#### DIRECTIONS FOR THIS TASK:
Give again, word for word, each line of the data from the first through the one containing "Open the downloads icon in toolbar". Pictures stay out.

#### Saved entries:
=== Section Start ===

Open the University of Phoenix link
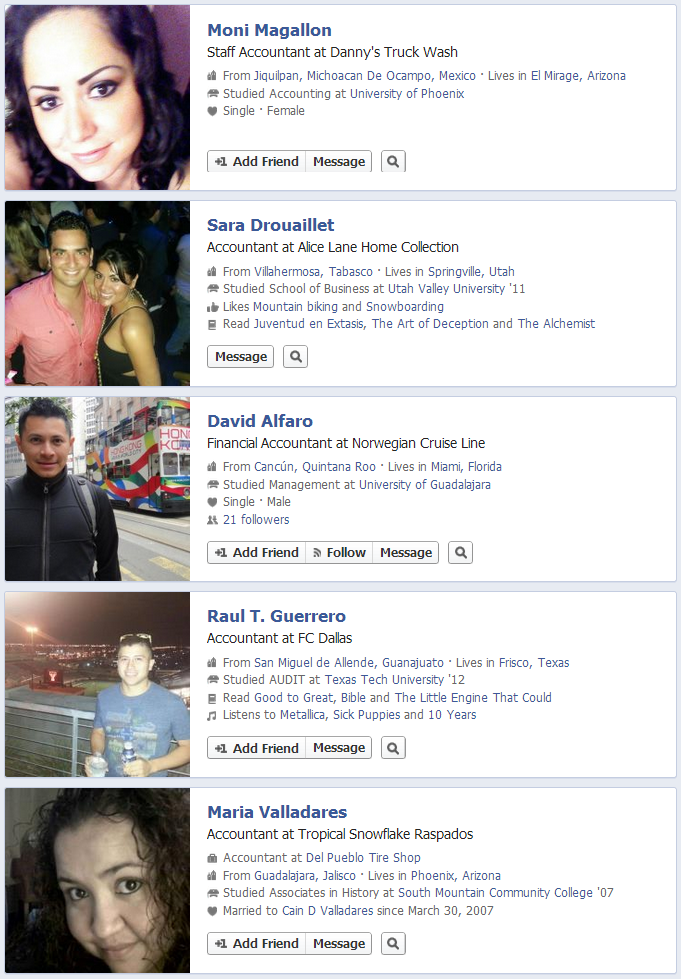This screenshot has height=979, width=681. click(x=407, y=94)
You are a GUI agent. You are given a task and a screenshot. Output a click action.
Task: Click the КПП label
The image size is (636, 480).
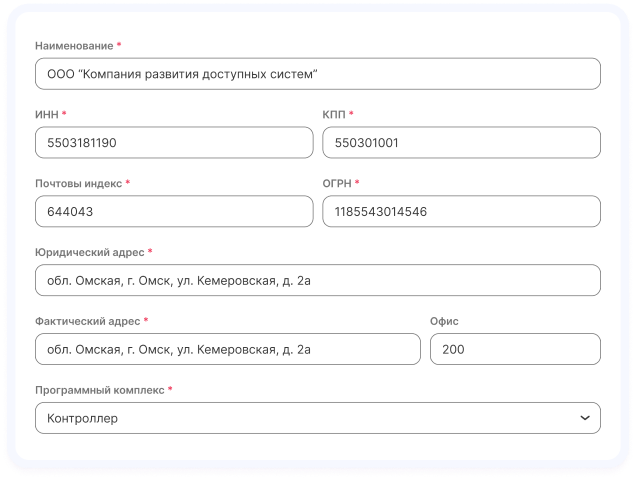coord(334,115)
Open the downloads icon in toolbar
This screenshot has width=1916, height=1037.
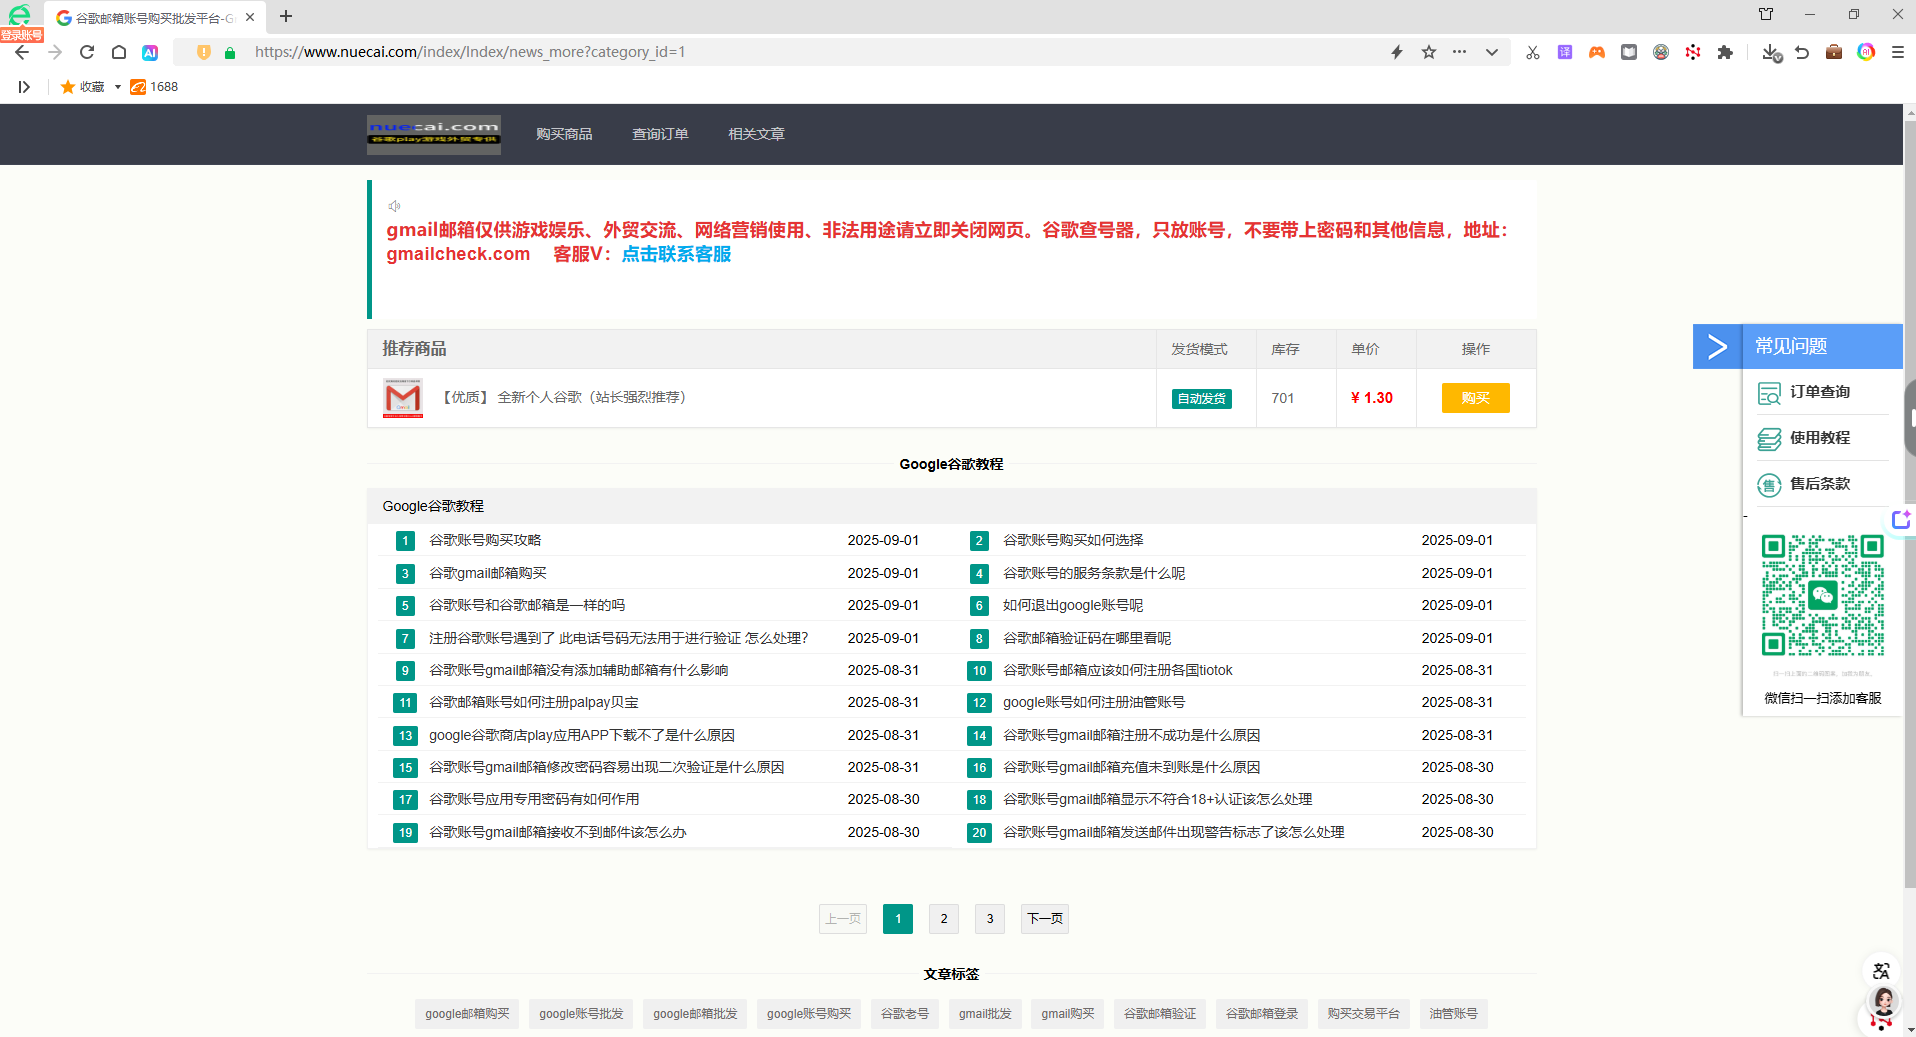pyautogui.click(x=1770, y=52)
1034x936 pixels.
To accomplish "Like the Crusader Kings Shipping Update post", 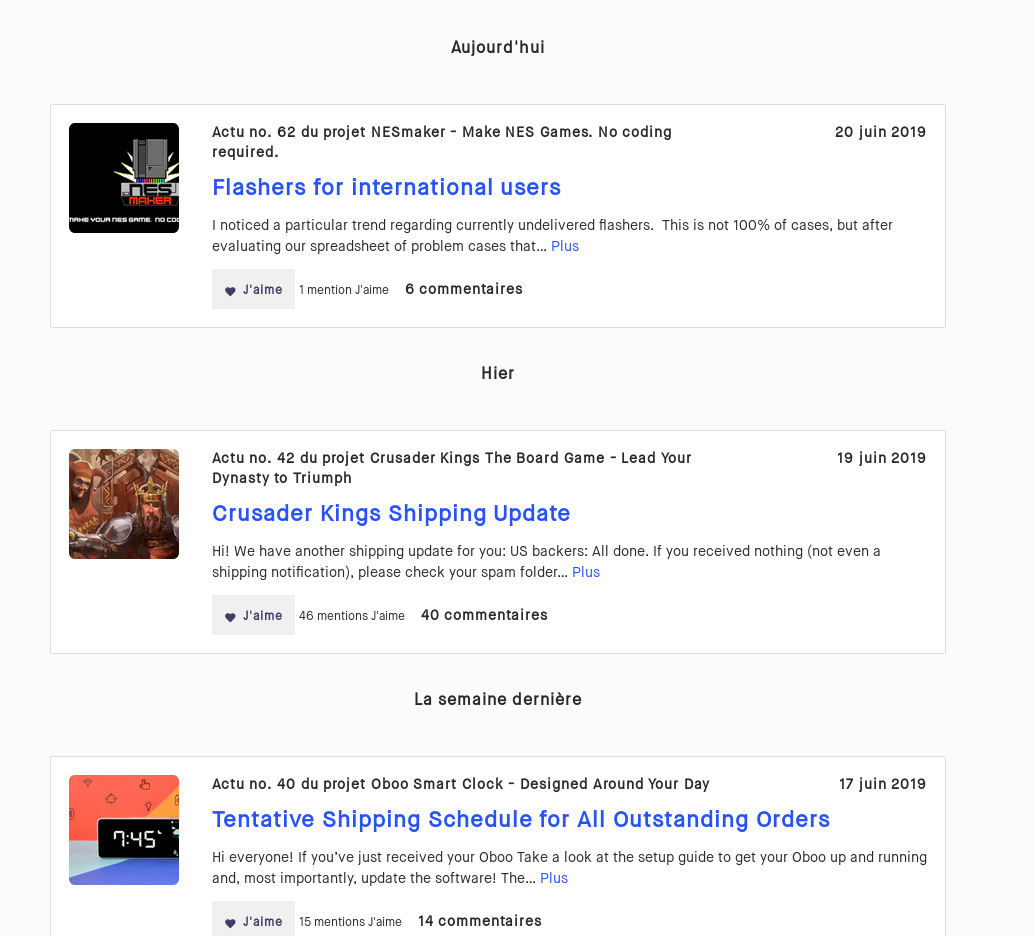I will [253, 615].
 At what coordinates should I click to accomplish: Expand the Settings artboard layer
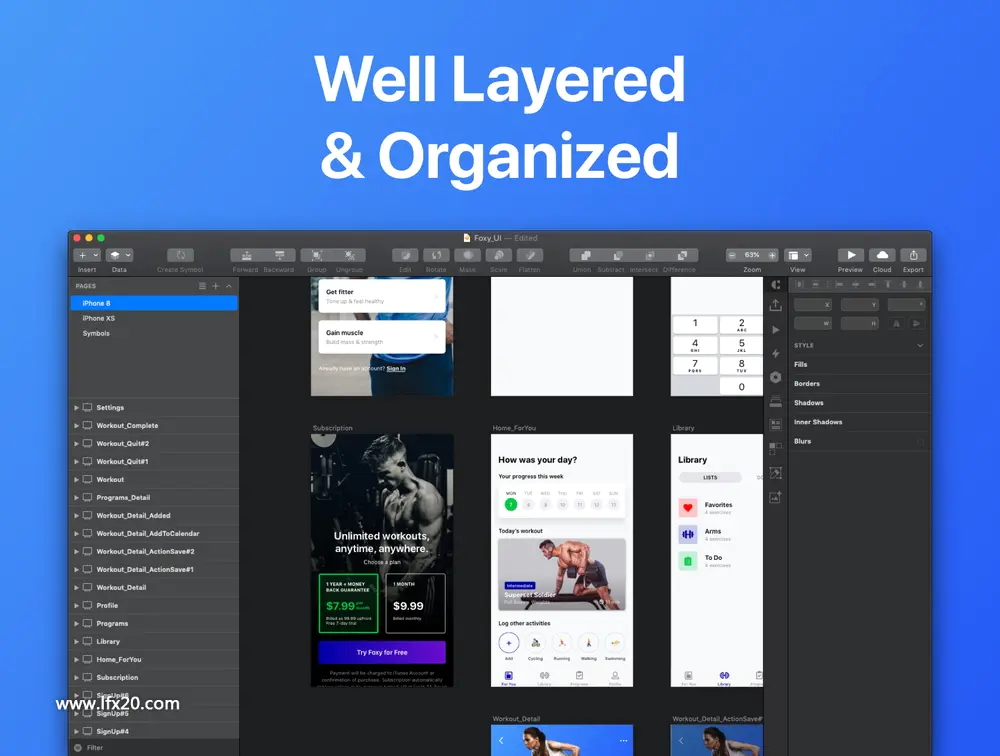[77, 408]
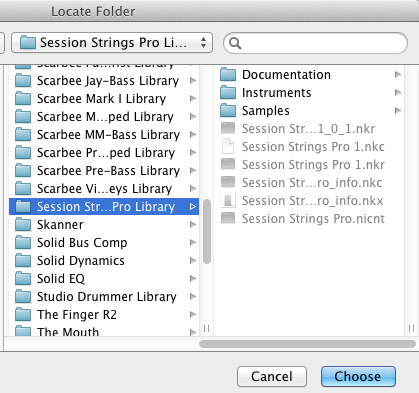Click the Studio Drummer Library folder icon
The image size is (419, 393).
click(23, 296)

=== Section End ===

#### RESPONSE AREA:
Open the University of Phoenix link
This screenshot has height=979, width=681. click(x=407, y=94)
You are a GUI agent. You are given a task and a screenshot. Output a click action.
Task: Click the КПП label
The image size is (636, 480).
coord(334,115)
Open the downloads icon in toolbar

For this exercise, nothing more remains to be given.